Background information
- Also known as: Soli, Silver
- Born: Sheldon Pitt November 9, 1975 (age 50)
- Origin: Toronto, Ontario, Canada
- Genres: Hip hop, Contemporary R&B, Pop music
- Occupations: Rapper, songwriter, record producer
- Instruments: Vocals, keyboard, sampler, Pro Tools, Logic Pro, FL Studio
- Years active: 1994–present
- Website: solitairmusic.com

= Solitair =

Sheldon Pitt, better known by his stage name Solitair, is a Canadian rapper and record producer from Toronto, Ontario. He is a founding member of the now defunct Black Jays record label and production team. Solitair has been producing hip hop and R&B for nearly 20 years, and has produced for Nina Sky, Glenn Lewis, Cham, Maestro, Rascalz, Kardinal Offishall, Ivana Santilli, Jully Black, Choclair, and Sugar Jones among others.

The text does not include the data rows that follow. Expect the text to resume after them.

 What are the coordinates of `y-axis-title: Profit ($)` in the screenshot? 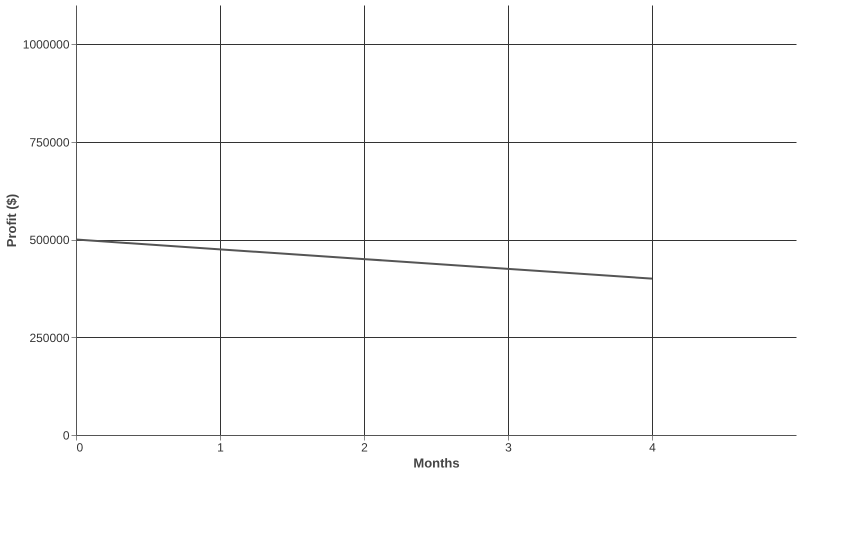 It's located at (12, 221).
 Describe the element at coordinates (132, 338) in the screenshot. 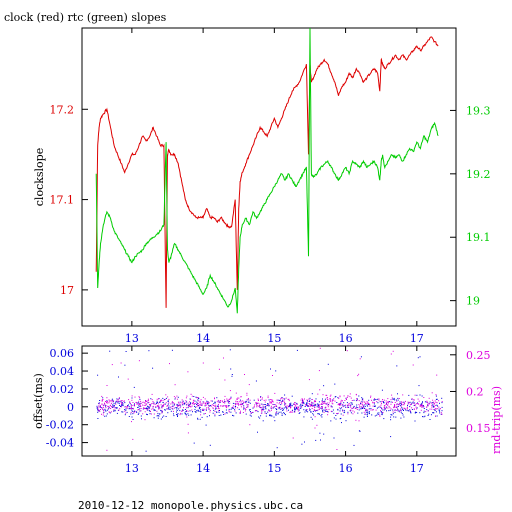

I see `slopes-x-tick-label: 13` at that location.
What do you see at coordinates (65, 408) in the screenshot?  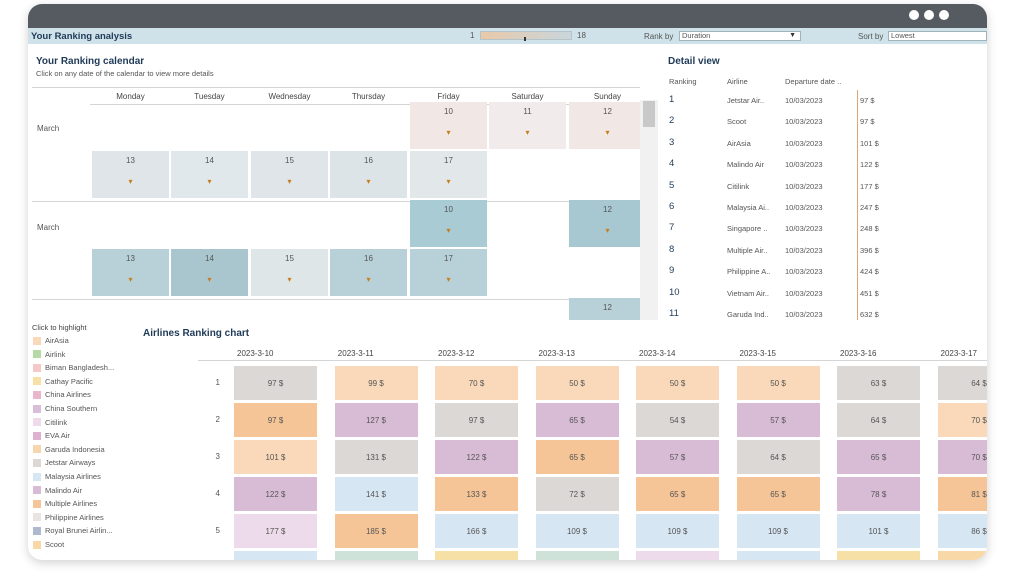 I see `legend-item: China Southern` at bounding box center [65, 408].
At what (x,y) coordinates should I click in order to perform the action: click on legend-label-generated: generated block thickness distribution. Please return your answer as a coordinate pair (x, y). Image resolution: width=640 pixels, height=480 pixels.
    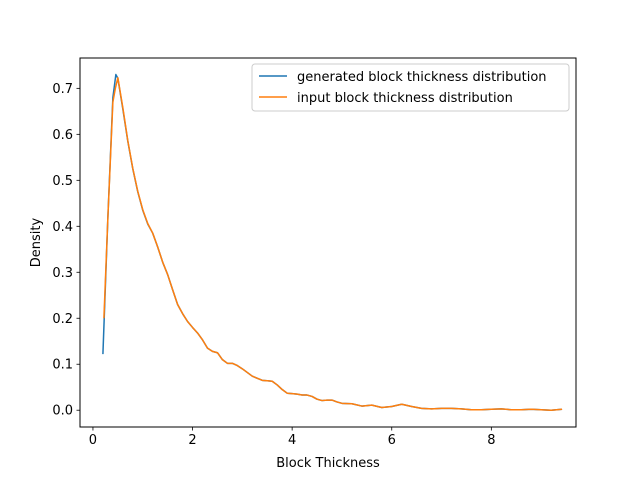
    Looking at the image, I should click on (422, 78).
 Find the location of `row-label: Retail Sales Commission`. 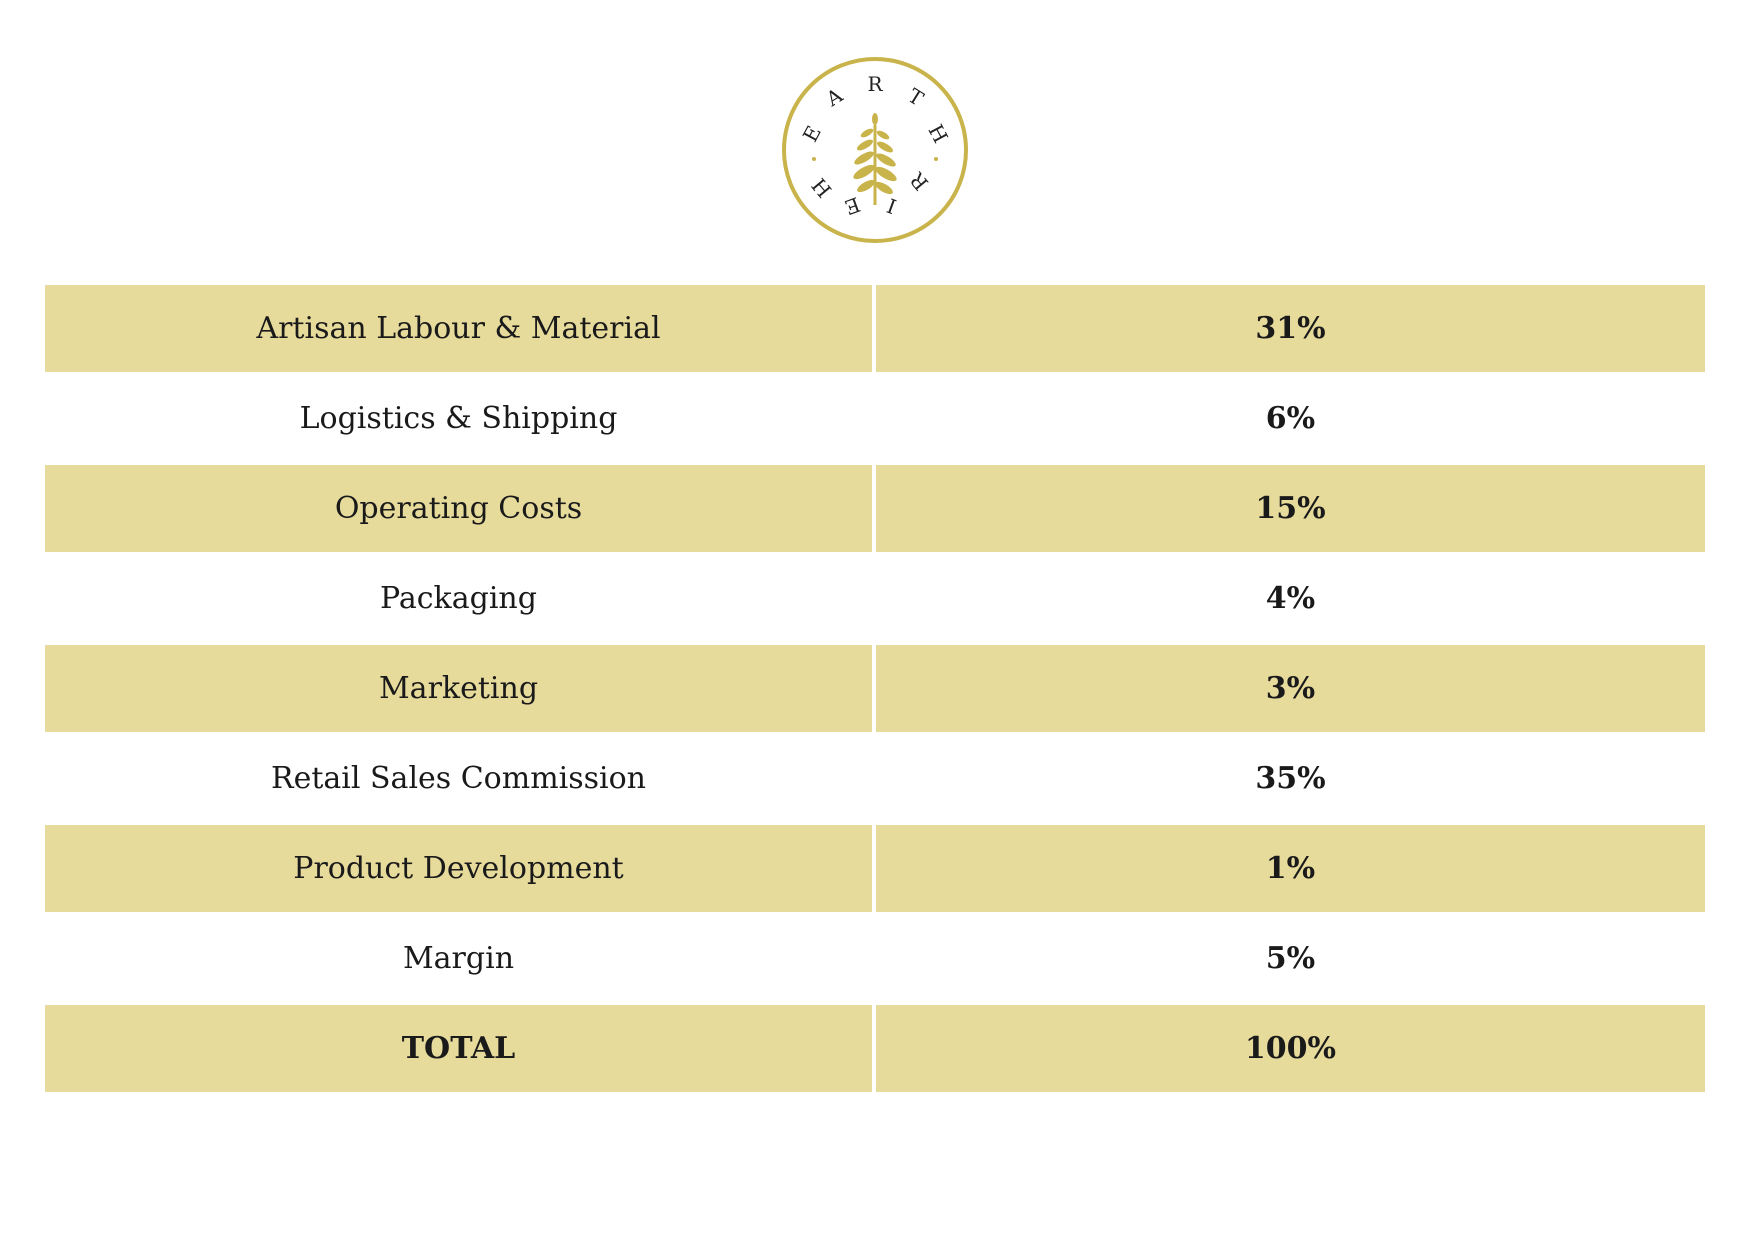

row-label: Retail Sales Commission is located at coordinates (458, 778).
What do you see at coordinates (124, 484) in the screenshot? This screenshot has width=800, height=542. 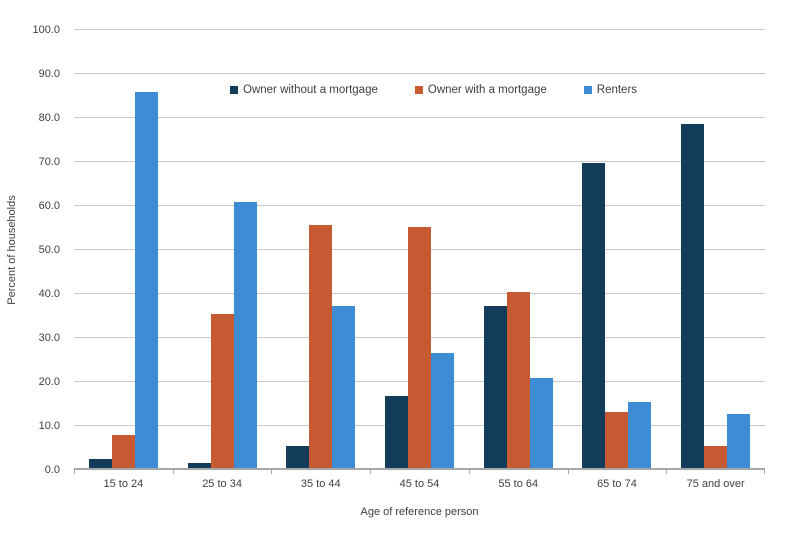 I see `x-tick-label: 15 to 24` at bounding box center [124, 484].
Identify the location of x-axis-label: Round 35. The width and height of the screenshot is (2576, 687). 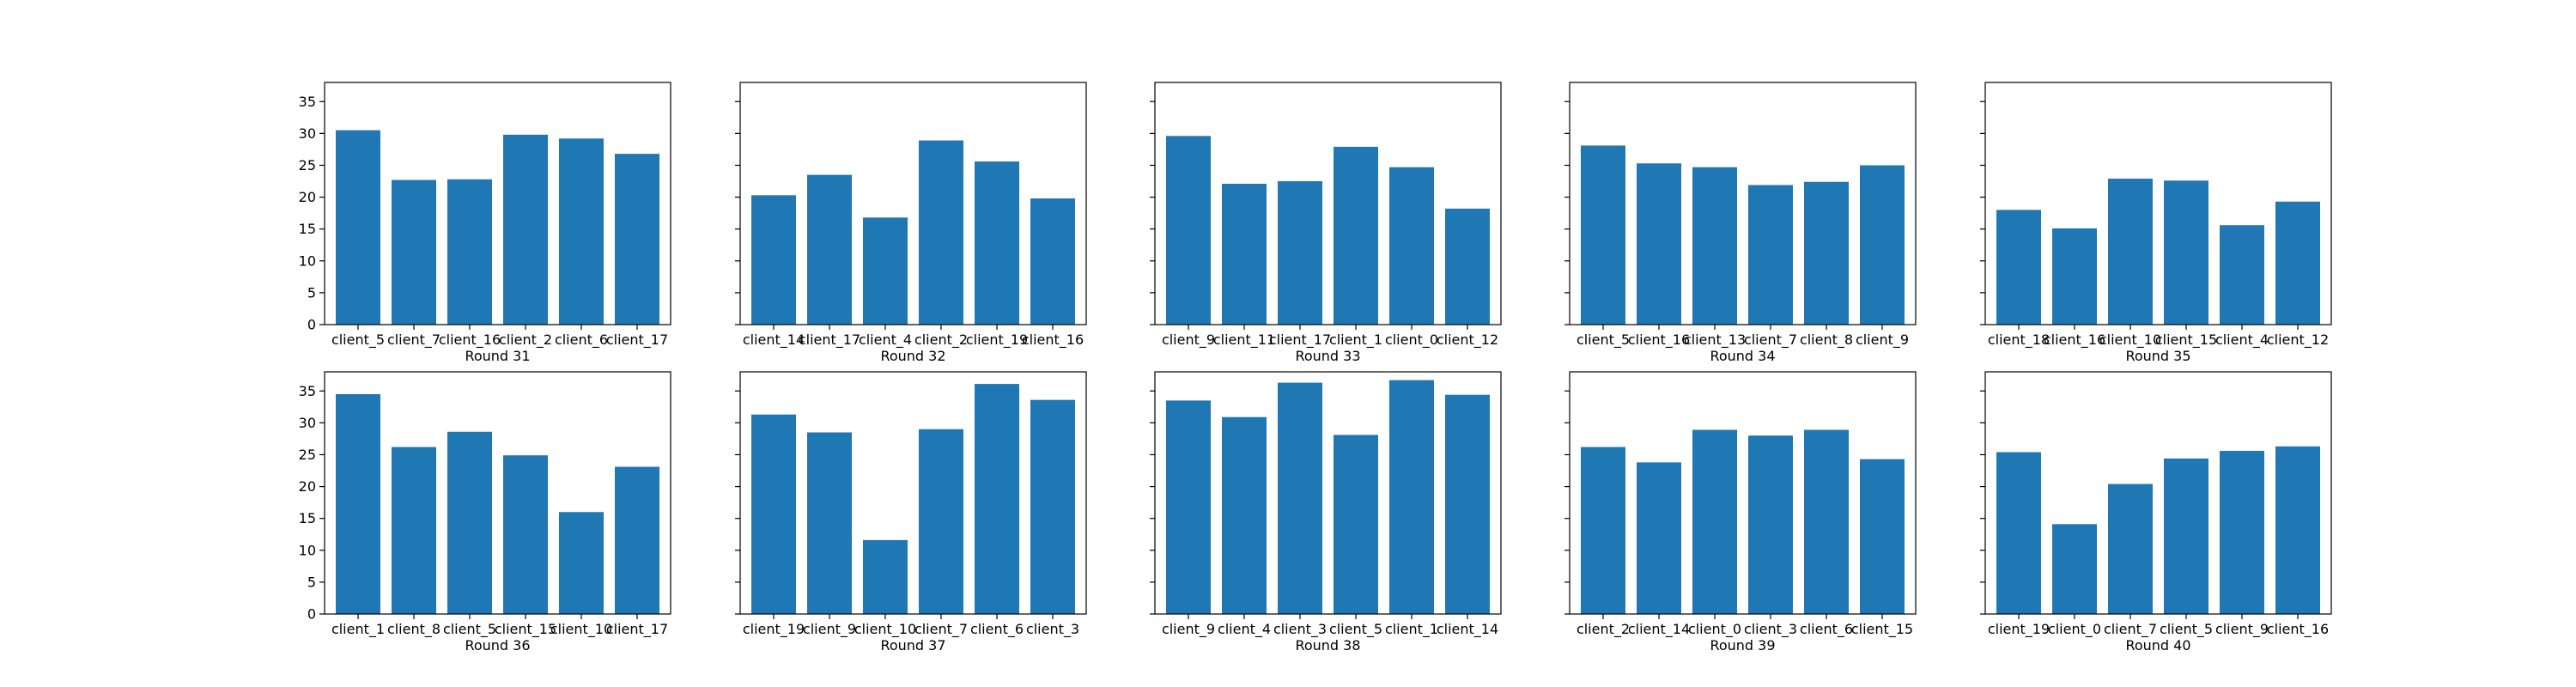
(2158, 356).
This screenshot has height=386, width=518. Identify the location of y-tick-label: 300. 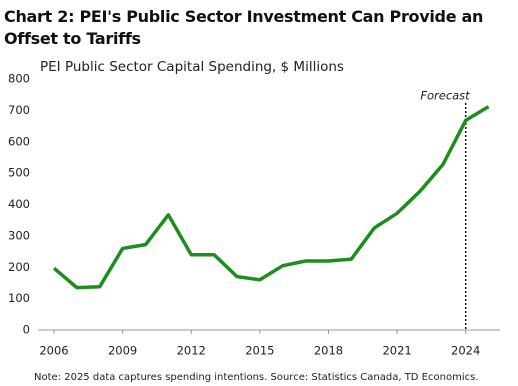
(19, 235).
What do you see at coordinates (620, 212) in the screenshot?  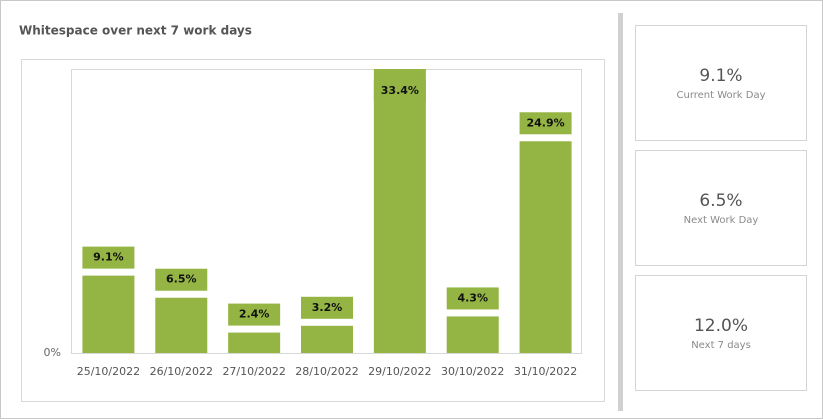 I see `divider` at bounding box center [620, 212].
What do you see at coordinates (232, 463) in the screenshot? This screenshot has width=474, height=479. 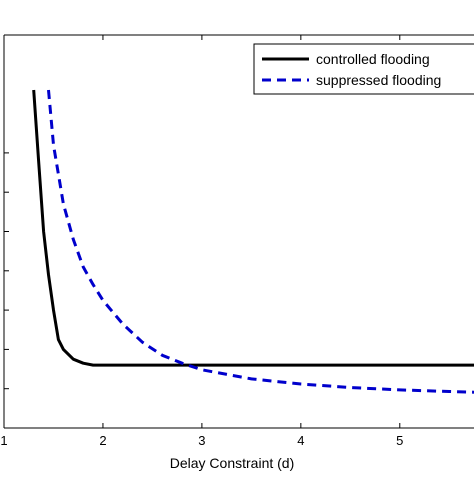 I see `x-axis-label: Delay Constraint (d)` at bounding box center [232, 463].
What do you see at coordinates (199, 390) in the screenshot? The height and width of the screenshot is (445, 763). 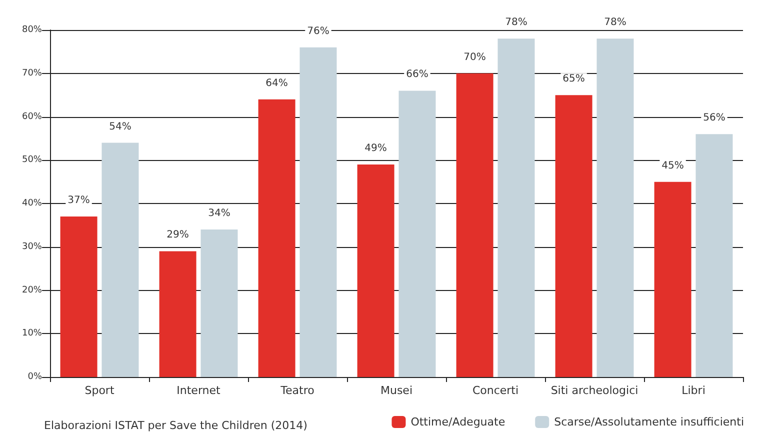 I see `x-tick-label: Internet` at bounding box center [199, 390].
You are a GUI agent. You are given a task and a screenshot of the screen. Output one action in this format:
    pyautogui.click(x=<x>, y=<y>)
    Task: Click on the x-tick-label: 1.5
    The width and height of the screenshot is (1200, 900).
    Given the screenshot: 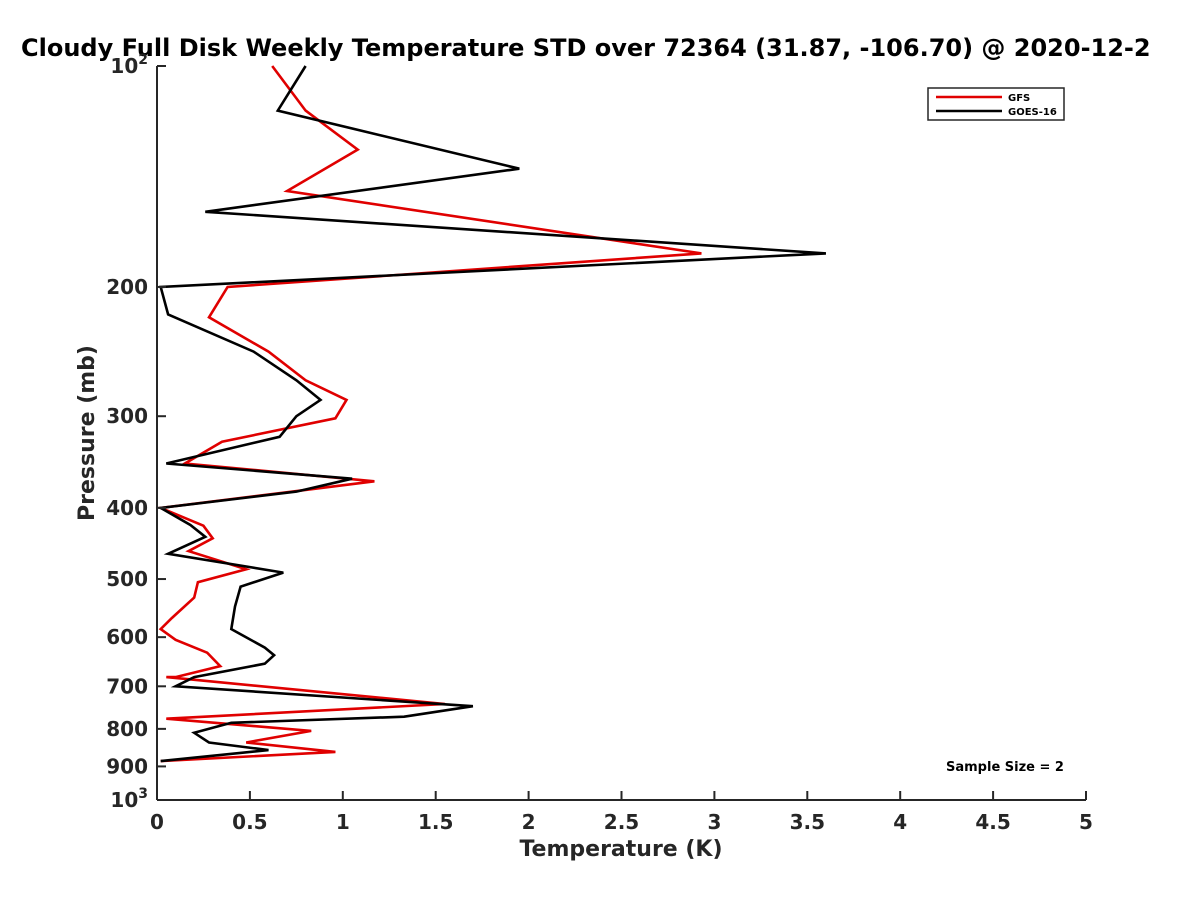 What is the action you would take?
    pyautogui.click(x=436, y=822)
    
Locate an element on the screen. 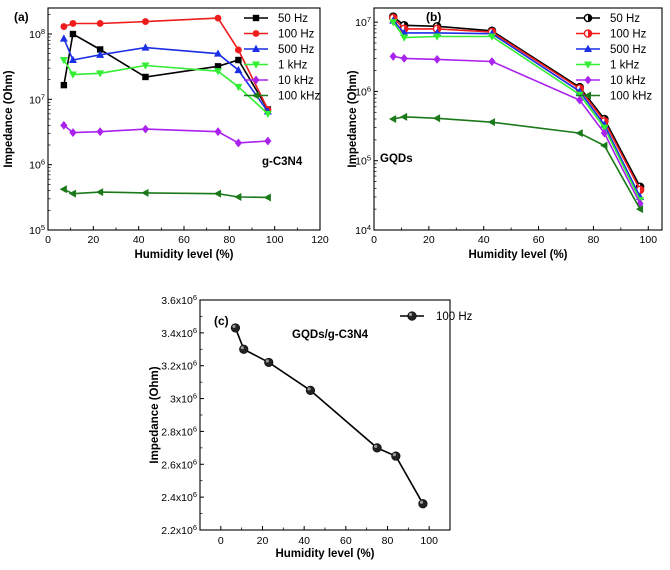  data-point-body is located at coordinates (236, 328).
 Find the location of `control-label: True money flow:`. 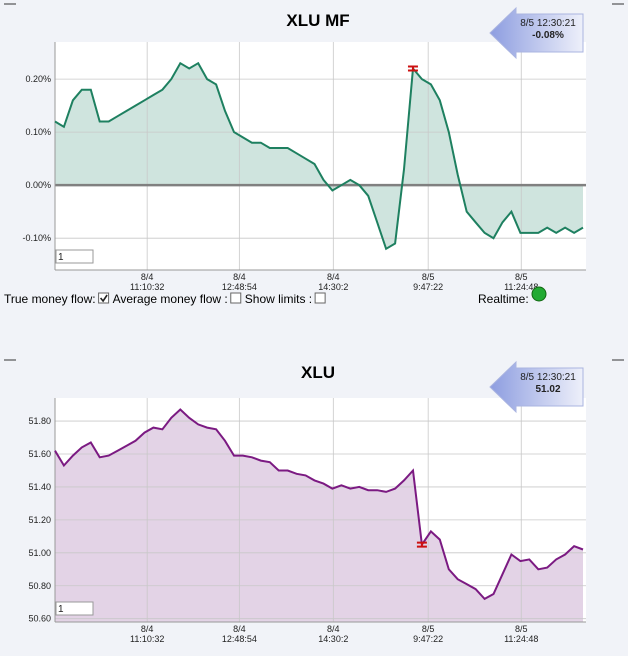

In the late 1990s, Solitair was part of a hip-hop collective known as "The Circle". In 1998, he released his first 12" single, "Silver Surfer". Early in his career, Solitair and fellow rapper Kardinal Offishall founded a production company called "Silver House and the Girl" (S.H.A.G.) in 2000. As a duo, the pair mainly produced for various hip-hop and R&B artists on the local Canadian music scene. Solitair's first internationally successful production was Kardinal's single "BaKardi Slang" from the album Quest for Fire: Firestarter, Vol. 1 released in 2001. Also in 2001, Solitair released a video for his single "Easy 2 Slip”, which was nominated for a MuchMusic Video Award in 2002 for Best Independent Video* and for Best Rap Recording at the 2002 Juno Awards

By 2004, Solitair and Kardinal renamed their label Black Jays. Solitair and Kardinal produced a remixed version of Jay-Z's The Black Album and called it The Black Jays Album. When Kardinal created the mixtape Kill Bloodcott Bill, featuring guest appearances by rappers and dancehall deejays, Solitair produced the title track “Kill Bill” as well as being featured as a rapper on several other tracks. Solitair was also commissioned along with rapper Ro Dolla to produce the intro for basketball highlights sports program NBA XL, on Rogers Sportsnet.

In 2006, Solitair began to collaborate with Cipha Sounds of Hot 97. The songs they produced together were created under the production name “More Fire”. Throughout the course of their partnership, the duo has produced for artists such as Nina Sky, Daytona (rapper), Lil Wayne, Busta Rhymes, Dj Khaled, Jim Jones, Elephant Man, and Trey Songz.

Solitair volunteers to speak to at-risk students at high schools in Toronto. He also teaches audio production part time at Toronto Metropolitan University.